Pipe replacement today is very focused on trenchless pipe repair. Traditional methods of replacing or repairing pipes, which depended on trenches being dug, are slowly being phased out. In many situations, it is simply more beneficial to use trenchless technology. Of course, many people still use the traditional methods instead. For most contractors, this is the easy way out. No additional training has to be done to perform the standard pipe repair procedure. However, there are certain risks and disadvantages of trench-based techniques that make it less than ideal today. Here are some of these cons.

Opens You Up to Fines

You aren’t allowed to disrupt the flow of traffic on the street without a permit. This is a well-known fact, strictly enforced in the cities today. If you’re using trench based pipe replacement, you’re going to dig up a large portion of the ground. If the pipe runs parallel to or across a street, you may have to dig here too. This can severely restrict the flow of traffic up and down the road.If you leave the trenches open for too long, you could find yourself the recipient of hefty fines from the city council or the police department. Anyone who reports your disruption of traffic can and will be able to see your excavations turn into a big issue.

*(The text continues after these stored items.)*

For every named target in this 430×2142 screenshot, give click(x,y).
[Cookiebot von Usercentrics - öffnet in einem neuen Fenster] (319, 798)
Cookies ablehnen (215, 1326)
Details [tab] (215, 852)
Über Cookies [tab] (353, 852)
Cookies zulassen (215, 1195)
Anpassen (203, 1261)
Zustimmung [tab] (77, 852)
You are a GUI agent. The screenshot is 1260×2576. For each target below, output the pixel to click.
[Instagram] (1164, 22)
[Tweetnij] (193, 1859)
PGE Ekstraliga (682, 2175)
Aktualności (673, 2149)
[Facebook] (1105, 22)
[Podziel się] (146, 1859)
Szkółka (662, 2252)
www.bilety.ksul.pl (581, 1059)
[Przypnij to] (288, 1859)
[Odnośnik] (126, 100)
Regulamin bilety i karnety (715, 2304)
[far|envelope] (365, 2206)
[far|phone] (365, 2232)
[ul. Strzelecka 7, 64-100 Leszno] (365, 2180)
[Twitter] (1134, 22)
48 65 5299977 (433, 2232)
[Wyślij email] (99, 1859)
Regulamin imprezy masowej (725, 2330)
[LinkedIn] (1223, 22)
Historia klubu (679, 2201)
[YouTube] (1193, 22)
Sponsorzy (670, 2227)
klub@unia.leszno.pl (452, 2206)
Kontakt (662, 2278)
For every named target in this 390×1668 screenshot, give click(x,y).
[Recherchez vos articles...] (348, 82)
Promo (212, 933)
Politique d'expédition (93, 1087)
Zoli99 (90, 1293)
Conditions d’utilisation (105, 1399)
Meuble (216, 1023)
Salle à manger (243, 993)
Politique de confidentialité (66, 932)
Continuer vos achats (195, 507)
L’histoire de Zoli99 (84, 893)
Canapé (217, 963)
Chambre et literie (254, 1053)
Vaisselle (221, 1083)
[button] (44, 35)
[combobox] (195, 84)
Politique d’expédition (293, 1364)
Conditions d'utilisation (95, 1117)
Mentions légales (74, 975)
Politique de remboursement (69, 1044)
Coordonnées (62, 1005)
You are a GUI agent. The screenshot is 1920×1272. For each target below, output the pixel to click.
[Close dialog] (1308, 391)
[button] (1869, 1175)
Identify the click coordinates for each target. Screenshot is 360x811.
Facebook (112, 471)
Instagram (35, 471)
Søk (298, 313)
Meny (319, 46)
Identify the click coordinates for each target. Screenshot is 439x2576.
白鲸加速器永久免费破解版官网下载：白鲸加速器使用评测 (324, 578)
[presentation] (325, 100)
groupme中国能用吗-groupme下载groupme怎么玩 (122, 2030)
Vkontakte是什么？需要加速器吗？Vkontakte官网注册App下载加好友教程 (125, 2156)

You Run the Risk of Going Over Budget

This is probably one of the scariest parts of the process. Traditional pipe repair is simply not as affordable as trenchless pipe repair. The cost of digging up large parts of the ground and then restoring it when the work is done is simply too much. You have to factor in the budget of the work being done to understand the negative impact it will have on your proposed budget. Trench-based repair techniques can result in huge collateral costs. This isn’t factoring in just how much you will have to pay if you are fined for the disruption of public activity.

Danger to General Public and Workers

Some pipes are located deep underground and therefore won’t be easy to reach by digging a trench. Even when it is dug, there is the added safety concern that arises. A trench that is many feet deep can prove to be a falling hazard for anyone nearby. If the full length of the trench isn’t clearly marked, it is only a matter of time until someone falls in when the light is failing. This is a huge risk as it can lead to insurance problems and even lawsuits. People who are injured by the trenches are well within their rights to sue for compensation.

The Risk of Punching Through a Gas Line

This is probably one of the biggest risks of using trench-based technology instead of trenchless pipe repair. You are digging into the ground, through which pipes containing gas and water may be running. If you don’t know exactly where to dig that is safe, you run the risk of puncturing one of these lines. This counts as the destruction of public property. You’re also putting a lot of your workers at risk of exploding gas lines when they hit them while digging. These lines pose another problem – if you break one and don’t realize it, the pipes you’re replacing could be contaminated too. In addition to this, people could die due to the gas leak.

Trench-based pipe repair techniques have many risks associated with them. You have to understand them all before going ahead with replacement. Time and money can never bring back lost lives due to negligence. Trenchless pipe repair is quickly becoming the common choice because of the lack of these risks.